4) Вампир усвоил человеческие чувства: любовь и ненависть, сострадательность и жестокость и т. д. Так как по ходу действия в вампира превращался не мертвец, а живой человек, он переживал свое превращение по-человечески и вопреки замыслу автора оставался человеком.

5) Вампир перенял у человека особенности его поведения: светский этикет, безупречные манеры, квазинаучные способности (гипноз, телепатия), принадлежность к определенной расе, нации, профессии.

6) Вслед за людьми вампиры начали объединяться в сообщества, разбиваться на классы, выбирать лидеров, принимать законы, основывать тайные кланы с четко выработанной структурой и, наконец, вести войны — с людьми, с подобными себе, с другими чудовищами.

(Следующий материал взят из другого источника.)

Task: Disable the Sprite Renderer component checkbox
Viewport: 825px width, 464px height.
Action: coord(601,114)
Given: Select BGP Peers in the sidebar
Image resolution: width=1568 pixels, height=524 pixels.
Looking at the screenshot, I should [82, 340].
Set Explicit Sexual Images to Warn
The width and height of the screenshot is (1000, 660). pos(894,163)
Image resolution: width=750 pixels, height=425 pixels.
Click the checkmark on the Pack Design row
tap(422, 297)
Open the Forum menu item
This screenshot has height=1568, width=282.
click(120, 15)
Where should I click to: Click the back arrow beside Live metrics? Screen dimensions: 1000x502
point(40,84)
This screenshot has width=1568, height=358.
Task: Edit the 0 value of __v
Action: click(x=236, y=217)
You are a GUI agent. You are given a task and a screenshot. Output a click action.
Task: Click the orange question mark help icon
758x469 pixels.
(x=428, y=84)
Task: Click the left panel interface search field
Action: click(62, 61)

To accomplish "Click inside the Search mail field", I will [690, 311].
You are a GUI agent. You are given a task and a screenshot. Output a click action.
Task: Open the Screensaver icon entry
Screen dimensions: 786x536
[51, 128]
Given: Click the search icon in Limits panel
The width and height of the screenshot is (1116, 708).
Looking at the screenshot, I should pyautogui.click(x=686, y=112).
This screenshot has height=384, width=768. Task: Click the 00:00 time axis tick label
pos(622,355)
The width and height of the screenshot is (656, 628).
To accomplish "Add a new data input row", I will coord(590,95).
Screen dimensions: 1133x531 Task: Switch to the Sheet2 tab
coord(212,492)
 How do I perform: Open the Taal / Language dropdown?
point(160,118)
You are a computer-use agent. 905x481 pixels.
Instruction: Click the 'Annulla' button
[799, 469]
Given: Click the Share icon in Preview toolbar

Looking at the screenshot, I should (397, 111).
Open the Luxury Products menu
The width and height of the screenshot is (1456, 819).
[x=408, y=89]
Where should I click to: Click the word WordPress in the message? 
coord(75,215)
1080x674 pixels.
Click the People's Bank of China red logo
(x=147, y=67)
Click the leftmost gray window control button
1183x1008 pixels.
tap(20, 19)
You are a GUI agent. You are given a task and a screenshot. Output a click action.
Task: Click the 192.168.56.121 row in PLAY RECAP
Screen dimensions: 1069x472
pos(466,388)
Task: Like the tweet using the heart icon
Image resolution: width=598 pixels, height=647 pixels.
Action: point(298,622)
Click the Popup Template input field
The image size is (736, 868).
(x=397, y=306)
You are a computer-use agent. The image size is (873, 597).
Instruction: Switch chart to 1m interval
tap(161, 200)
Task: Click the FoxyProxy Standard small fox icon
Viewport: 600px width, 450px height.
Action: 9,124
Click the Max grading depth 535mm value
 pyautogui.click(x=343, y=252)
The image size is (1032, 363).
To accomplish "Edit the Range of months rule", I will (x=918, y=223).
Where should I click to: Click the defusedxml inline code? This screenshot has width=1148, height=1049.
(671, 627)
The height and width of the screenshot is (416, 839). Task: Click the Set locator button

Предпринимались безуспешные попытки остановить эволюцию вампира. Когда в конце XIX — начале XX в. в Западной Европе пробудился интерес к мистике, к вампиру вернулась часть свойств духа: невидимость (Мопассан, Баринг-Гоулд), призрачность (Херон, Капуана, Форчун), уродливость оживляемого им трупа (Мурнау). Но должного развития эти свойства не получили, и в современной культуре их роль невелика. Нынешние маньяки и оригиналы подражают живым кровопийцам, а не духам и мертвецам.

Согласно гипотезе Кланицая, в XVIII в. вина была переложена с живой ведьмы на мертвого вампира. В наши дни вампир стал живым, и вину с него сняли. Этому посодействовали толкователи вампиризма. Они уделили внимание, во-первых, жертве преждевременного погребения, обижаемой невежами; во-вторых, жертве редкого заболевания, нуждающейся в сочувствии окружающих; в-третьих, обладателю мощной «энергетики», ищущему признания в обществе.

Юэ верно уловила пародийное сходство между вампиром и Христом. Дьявол стремится повторить путь Бога, ставшего Человеком. Но организовать он ничего не способен, вампирская организация, этот плод массовой культуры, нужна ему для очередной маскировки. Ему необходимо сравняться с людьми, а через людей — с Богом. Стивен из «Улисса» (1922) Дж. Джойса в своем бунтарстве обращается к Богу: «Упырь! Гиена!», а в фильме Феррары зависимость вампира от крови сопоставляется с зависимостью человека от веры в Бога — обе, по мысли режиссера, весьма пагубны.

Главного премудрый дух уже добился — ему удалось выдать себя за человека. Теперь он может позволить себе назваться духом («Академия вампиров»), но в новом, очеловеченном смысле — не злым и отвратительным, а важным и полезным.